Perhaps the Venn diagram is independent, and the sequences are defined by the numbers given in the diagram.
Let's read the text: "These numbers shown appear in the correct cell above or in the correct diagram. If you need to, use the clues to work out where the numbers should be placed in the cells of the diagrams."
And there is a Venn diagram with three circles, and numbers around it: 1101, 300, 10823, 40100, 2660, 4500, 1710, 900
And the circles are labeled "Sequence 1", "Sequence 2", "Sequence 3" — but no definition.

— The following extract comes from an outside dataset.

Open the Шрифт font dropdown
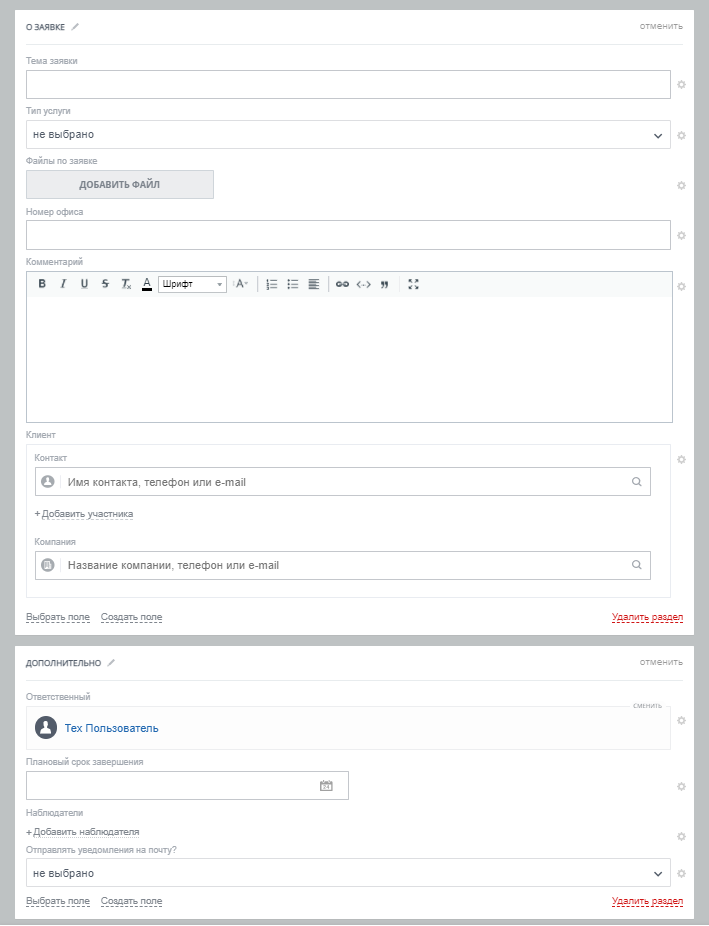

Perhaps from the context, the sequences are the ones we have, and we need to see which numbers are in which sequence by checking if they satisfy the rule.
But as above, not working.
Another thought: Perhaps "Sequence 1", "Sequence 2", "Sequence 3" refer to the rules like "increasing by 5", "increasing by 10", etc., but not specified.
Let's look at the numbers: 900, 1710, 2660, 300, 4500, 1101, 10823, 40100
Notice that 900, 1710, 2660 — differences: 1710-900=810, 2660-1710=950, not constant.
900, 4500 — 4500/900=5, so perhaps geometric.
1710/900=1.9, not 5.
Perhaps they are to be sorted by size or something.
Perhaps the Venn diagram is for the numbers to be placed based on whether they are divisible by 3, 5, etc., but the labels are "Sequence 1", etc.
I recall that in some worksheets, the Venn diagram is for classifying numbers based on which arithmetic sequences they belong
Parent Tip: Review the logic above to help your child master the concept of sequence math worksheet.